Los Angeles – Bleached is somewhere between Hole and The Donnas, with a hint of carousel.

The name sounds like what it is: dirty, beach, rock.  It could be the album art that completes the vibe (a blue-stained picture of a girl dangling out of a car window, mane a-flowing), but “Ride Your Heart” plays like exalted, youthful, rebellious, hipster, California living.

Sisters Jennifer and Jessica Clavin are the blonde, sunglasses-clad creators of Bleached, which came about after the dissolution of their former band, Mika Miko.  As they describe it, Bleached is an almost accidental project, worked on via correspondence while living separately in New York and LA, and it became a testing ground for different kinds of music.

Indeed, it is a far cry from the boisterous, aggressive Mika Miko, an all-female punk band known for their trademark frenetic live shows. Formed in 2003 and a prodigy of The Smell, a Los Angeles all-ages punk/noise/experimental venue, Mika Miko toured extensively throughout the US, Europe and Japan for the better part of the decade before disbanding in 2009.  Their emphasis on live shows is one that has carried over into Bleached.  The girls feel their live prowess, and bonding with audience, is their best take away.  But the album isn’t bad, either.

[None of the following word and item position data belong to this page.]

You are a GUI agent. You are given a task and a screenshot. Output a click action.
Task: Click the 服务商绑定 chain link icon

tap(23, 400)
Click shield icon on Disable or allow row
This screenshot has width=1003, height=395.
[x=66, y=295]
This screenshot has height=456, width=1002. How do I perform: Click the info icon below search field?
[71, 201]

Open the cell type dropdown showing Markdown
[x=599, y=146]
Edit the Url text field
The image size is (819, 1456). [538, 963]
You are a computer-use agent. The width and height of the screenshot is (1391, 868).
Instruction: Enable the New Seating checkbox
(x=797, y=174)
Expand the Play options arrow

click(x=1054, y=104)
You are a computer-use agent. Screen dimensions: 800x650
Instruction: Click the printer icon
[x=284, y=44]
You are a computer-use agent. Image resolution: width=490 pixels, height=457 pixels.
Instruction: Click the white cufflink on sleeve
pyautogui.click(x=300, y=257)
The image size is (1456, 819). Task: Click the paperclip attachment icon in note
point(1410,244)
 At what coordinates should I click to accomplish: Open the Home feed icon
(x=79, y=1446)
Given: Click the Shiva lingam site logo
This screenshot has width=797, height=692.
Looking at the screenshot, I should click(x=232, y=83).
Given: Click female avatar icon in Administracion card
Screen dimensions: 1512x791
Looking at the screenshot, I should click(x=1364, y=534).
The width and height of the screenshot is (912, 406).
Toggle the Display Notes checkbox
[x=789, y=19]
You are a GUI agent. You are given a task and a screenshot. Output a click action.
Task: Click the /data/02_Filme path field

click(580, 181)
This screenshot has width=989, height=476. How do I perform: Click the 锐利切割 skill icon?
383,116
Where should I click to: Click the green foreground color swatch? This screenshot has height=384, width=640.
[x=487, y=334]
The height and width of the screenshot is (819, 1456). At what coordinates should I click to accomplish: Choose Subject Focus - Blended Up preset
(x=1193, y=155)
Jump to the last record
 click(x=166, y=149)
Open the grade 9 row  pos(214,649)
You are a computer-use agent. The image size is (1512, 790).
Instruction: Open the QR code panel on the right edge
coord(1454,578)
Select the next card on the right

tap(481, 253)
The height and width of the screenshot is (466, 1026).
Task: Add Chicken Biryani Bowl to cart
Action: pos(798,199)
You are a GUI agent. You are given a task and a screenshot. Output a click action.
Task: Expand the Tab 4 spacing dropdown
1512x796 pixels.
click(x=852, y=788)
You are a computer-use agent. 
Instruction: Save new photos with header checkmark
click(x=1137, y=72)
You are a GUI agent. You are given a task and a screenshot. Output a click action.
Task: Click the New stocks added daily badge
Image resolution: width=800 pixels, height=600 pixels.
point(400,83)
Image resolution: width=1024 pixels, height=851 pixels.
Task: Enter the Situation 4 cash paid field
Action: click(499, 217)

For the already veteran performers (Jennifer also played keyboard with Cold Cave and Jessica bass with Cold Showers), the new territory is a much mellower sound. Raw, semi-polished, uncomplicated. A harkening back to the early days of Ramones’s punk, mixed with a bit of grunge and pop.  The aggression isn’t there.  “Ride Your Heart” has a lighter, more lackadaisical feel.  Wander-y, optimistic, sweet, a bit hazy, all while riding the simplicity and enthusiasm of the trademark punk beat. The lyrics vary from the more thought-provoking (“Dead in Your Head”) to the more traditional, dim-witted punk lyrics (“Looking for a Fight.”)  Overall it is fun, dreamy, and likeable.  And quick—most of the songs are less than three minutes, some barely two.

It is also rather uncanny how much this album sounds like California. It’s an image inducing experience: Carnival lights, PCH, PBR, beach, summer nights, smog, one-story buildings, cracked pavement. The “California” theme is one way past saturation, musical or otherwise, but for this it works.  The album sounds like California, without touting it. It just naturally is, like the girls themselves, who grew up in the San Fernando Valley and first started playing music in high school out of their garage. But mostly, the album’s about love.

It is an exciting new start for the sisters, who are currently finishing a busy end of summer/fall season: A European tour, and before that a North American tour. It will be interesting to watch their progress, and to see if the band continues in the vein that it was started—as a soundboard for adaptation.

A highlight is “Dead in Your Head,” probably the best song on the album, but all the songs are good.